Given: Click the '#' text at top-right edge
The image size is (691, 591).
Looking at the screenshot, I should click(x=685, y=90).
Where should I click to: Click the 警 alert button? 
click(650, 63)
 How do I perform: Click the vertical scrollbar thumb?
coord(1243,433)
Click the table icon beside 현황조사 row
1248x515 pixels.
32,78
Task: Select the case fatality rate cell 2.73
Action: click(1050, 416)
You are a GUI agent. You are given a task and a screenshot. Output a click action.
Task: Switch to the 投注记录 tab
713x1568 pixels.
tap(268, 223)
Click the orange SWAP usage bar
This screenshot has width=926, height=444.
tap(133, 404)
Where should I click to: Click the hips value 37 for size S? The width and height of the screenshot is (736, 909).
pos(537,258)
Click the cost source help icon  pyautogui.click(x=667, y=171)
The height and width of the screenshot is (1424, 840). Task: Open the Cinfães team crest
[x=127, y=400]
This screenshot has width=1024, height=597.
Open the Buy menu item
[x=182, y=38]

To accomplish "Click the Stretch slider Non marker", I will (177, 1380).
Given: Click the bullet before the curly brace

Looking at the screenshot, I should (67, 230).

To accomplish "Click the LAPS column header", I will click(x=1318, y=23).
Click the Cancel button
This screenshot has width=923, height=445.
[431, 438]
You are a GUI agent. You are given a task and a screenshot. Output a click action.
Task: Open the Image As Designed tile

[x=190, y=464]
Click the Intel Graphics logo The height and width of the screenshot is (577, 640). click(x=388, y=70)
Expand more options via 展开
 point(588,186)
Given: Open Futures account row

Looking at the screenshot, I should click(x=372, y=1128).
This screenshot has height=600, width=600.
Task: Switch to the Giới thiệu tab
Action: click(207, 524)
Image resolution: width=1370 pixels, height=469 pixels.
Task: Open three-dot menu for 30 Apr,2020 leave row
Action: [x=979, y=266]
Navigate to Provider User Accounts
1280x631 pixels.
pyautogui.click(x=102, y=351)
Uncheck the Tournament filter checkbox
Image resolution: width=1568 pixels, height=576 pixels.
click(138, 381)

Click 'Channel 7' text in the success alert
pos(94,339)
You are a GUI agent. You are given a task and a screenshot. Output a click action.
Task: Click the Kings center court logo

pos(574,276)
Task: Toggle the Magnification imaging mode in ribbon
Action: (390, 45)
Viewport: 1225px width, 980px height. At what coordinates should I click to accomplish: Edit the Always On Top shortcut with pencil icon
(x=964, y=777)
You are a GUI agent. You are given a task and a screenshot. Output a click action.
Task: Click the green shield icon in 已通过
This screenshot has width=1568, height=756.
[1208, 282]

* [TRY IT]:
The data above is to be given again, with every line exact.

* [FINISHED EXERCISE]:
Given: Click the '#' text at top-right edge
The image size is (691, 591).
Looking at the screenshot, I should click(x=685, y=90).
Where should I click to: Click the 警 alert button? 
click(650, 63)
 How do I perform: Click the vertical scrollbar thumb?
coord(1243,433)
Click the table icon beside 현황조사 row
1248x515 pixels.
32,78
Task: Select the case fatality rate cell 2.73
Action: click(1050, 416)
You are a GUI agent. You are given a task and a screenshot. Output a click action.
Task: Switch to the 投注记录 tab
713x1568 pixels.
tap(268, 223)
Click the orange SWAP usage bar
This screenshot has width=926, height=444.
tap(133, 404)
Where should I click to: Click the hips value 37 for size S? The width and height of the screenshot is (736, 909).
pos(537,258)
Click the cost source help icon  pyautogui.click(x=667, y=171)
The height and width of the screenshot is (1424, 840). Task: Open the Cinfães team crest
[x=127, y=400]
This screenshot has width=1024, height=597.
Open the Buy menu item
[x=182, y=38]

To accomplish "Click the Stretch slider Non marker", I will (177, 1380).
Given: Click the bullet before the curly brace

Looking at the screenshot, I should (67, 230).

To accomplish "Click the LAPS column header", I will click(x=1318, y=23).
Click the Cancel button
This screenshot has width=923, height=445.
[431, 438]
You are a GUI agent. You are given a task and a screenshot. Output a click action.
Task: Open the Image As Designed tile

[x=190, y=464]
Click the Intel Graphics logo The height and width of the screenshot is (577, 640). click(x=388, y=70)
Expand more options via 展开
 point(588,186)
Given: Open Futures account row

Looking at the screenshot, I should click(x=372, y=1128).
This screenshot has height=600, width=600.
Task: Switch to the Giới thiệu tab
Action: click(207, 524)
Image resolution: width=1370 pixels, height=469 pixels.
Task: Open three-dot menu for 30 Apr,2020 leave row
Action: [x=979, y=266]
Navigate to Provider User Accounts
1280x631 pixels.
pyautogui.click(x=102, y=351)
Uncheck the Tournament filter checkbox
Image resolution: width=1568 pixels, height=576 pixels.
click(138, 381)

Click 'Channel 7' text in the success alert
pos(94,339)
You are a GUI agent. You are given a task and a screenshot. Output a click action.
Task: Click the Kings center court logo

pos(574,276)
Task: Toggle the Magnification imaging mode in ribbon
Action: (390, 45)
Viewport: 1225px width, 980px height. At what coordinates should I click to accomplish: Edit the Always On Top shortcut with pencil icon
(x=964, y=777)
You are a GUI agent. You are given a task and a screenshot. Output a click action.
Task: Click the green shield icon in 已通过
This screenshot has width=1568, height=756.
[1208, 282]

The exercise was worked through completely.